* [阅读文本]
时间:2023/11/9 作者: 文艺理论研究 热度: 21429
张一南

  李白曾认真向六朝文学学习,并在创作中广泛运用六朝文学元素,这一事实不但见于他的自述,更可由其作品得到多个层面的佐证。然而,在当代的文学研究中,这一文学现象尚未得到充分的阐述;在一般的叙述中,李白的这一面更是常常受到有意无意的忽视。毕竟,探讨一位作家所继承的文学资源并非易事,何况六朝文学常常被视为格调卑下之作,令人唯恐探讨李白学习六朝的努力,会影响李白形象的伟大。人们宁愿夸大李白不可思议的天分,而非其深厚的学力,甚至经常将其模拟前人、点铁成金的作品视为纯粹的自然歌吟。这样的偏见无疑遮蔽了李白的部分形象。

  周勋初曾讨论过李白模拟《文选》中作品的现象,谈到了李白对《古诗十九首》文学资源的借鉴,但并未提及李白是否有直接模拟《古诗十九首》的作品传世,而这一问题也很少得到继续讨论。(周勋初101)

  事实上,李白向六朝学习,正可以看作盛唐诗人继承六朝文学资源的生动例子。从李白的努力中,我们可以窥见盛唐诗人吸收和改造六朝文学元素的具体途径,也可以更好地理解六朝文学与唐代文学的关系。本文即拟从李白模拟《古诗十九首》这一具体现象入手,探讨“意象”构建的一种具体途径及其意义。

一、 李白的《拟古十二首》与模拟《古诗十九首》的传统

李白自称曾三拟《文选》,今天我们见不到其中绝大多数的拟作。不能排除的一种可能是,一些作品流传至今,我们却不再注意其作为《文选》篇目拟作的身份。例如,李白有一组十二首的拟古诗,其第一首的首句为“青天何历历”,这组诗今题为《拟古十二首》,历代注者都将其视为泛拟古意而主旨不明的一般古体诗。笔者注意到,这十二首诗均与《文选》中《古诗十九首》中的篇目有着密切的对应关系,甚至采用了类似陆机拟古诗的拟篇法,因而很可能是对《古诗十九首》的模拟。

  今传《拟古十二首》并非按《文选》所列《古诗十九首》的顺序排列,这也是其与《古诗十九首》的关系被遮蔽的原因。本文在此按李白的顺序,将《拟古十二首》与《古诗十九首》的对应关系一一排比如下:

  1. “青天何历历”对应“迢迢牵牛星”:

  迢迢牵牛星,皎皎河汉女。纤纤擢素手,札札弄机杼。终日不成章,泣涕零如雨。河汉清且浅,相去复几许。盈盈一水间,脉脉不得语。(古诗)

  青天何历历,明星如白石。黄姑与织女,相去不盈尺。银河无鹊桥,非时将安适。闺人理纨素,游子悲行役。瓶冰知冬寒,霜露欺远客。客似秋叶飞,飘飖不言归。别后罗带长,愁宽去时衣。乘月托宵梦,因之寄金徽。(李诗)

* [材料]
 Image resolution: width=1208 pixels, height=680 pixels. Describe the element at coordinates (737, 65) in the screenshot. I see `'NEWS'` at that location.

* [简短任务 1] 将李白拟古一文中以“李白自称曾三拟《文选》”开头的段落改写成简要列表,保留其主要事实。
* [简短任务 2]
根据李白拟古一文回答下列问题:
(a) 周勋初讨论李白模拟《文选》作品的现象时,谈到李白借鉴了哪部作品的文学资源?
(b) 今传《拟古十二首》是否按《文选》所列《古诗十九首》的顺序排列?
(c) 按文中的排比,“青天何历历”对应《古诗十九首》中的哪一篇?
* [简短任务 3] 输出李白拟古一文中从“李白自称曾三拟《文选》,今天”到“能是对《古诗十九首》的模拟。”的部分,一字不改。

* [完整答案 1]
- 李白自称曾三拟《文选》,但其中绝大多数拟作今天已见不到。
- 有一种可能是:部分作品流传至今,但人们已不再注意到它们是《文选》篇目的拟作。
- 例如,李白有一组十二首的拟古诗,第一首首句为“青天何历历”,今题为《拟古十二首》。历代注者将其视为泛拟古意、主旨不明的一般古体诗。
- 笔者注意到,这十二首诗均与《文选》中《古诗十九首》的篇目密切对应,甚至采用了类似陆机拟古诗的拟篇法,因而很可能是对《古诗十九首》的模拟。

* [完整答案 2]
(a) 《古诗十九首》。
(b) 否,它并非按《文选》所列的顺序排列,这也是它与《古诗十九首》的关系被遮蔽的原因。
(c) “迢迢牵牛星”。

* [完整答案 3]
李白自称曾三拟《文选》,今天我们见不到其中绝大多数的拟作。不能排除的一种可能是,一些作品流传至今,我们却不再注意其作为《文选》篇目拟作的身份。例如,李白有一组十二首的拟古诗,其第一首的首句为“青天何历历”,这组诗今题为《拟古十二首》,历代注者都将其视为泛拟古意而主旨不明的一般古体诗。笔者注意到,这十二首诗均与《文选》中《古诗十九首》中的篇目有着密切的对应关系,甚至采用了类似陆机拟古诗的拟篇法,因而很可能是对《古诗十九首》的模拟。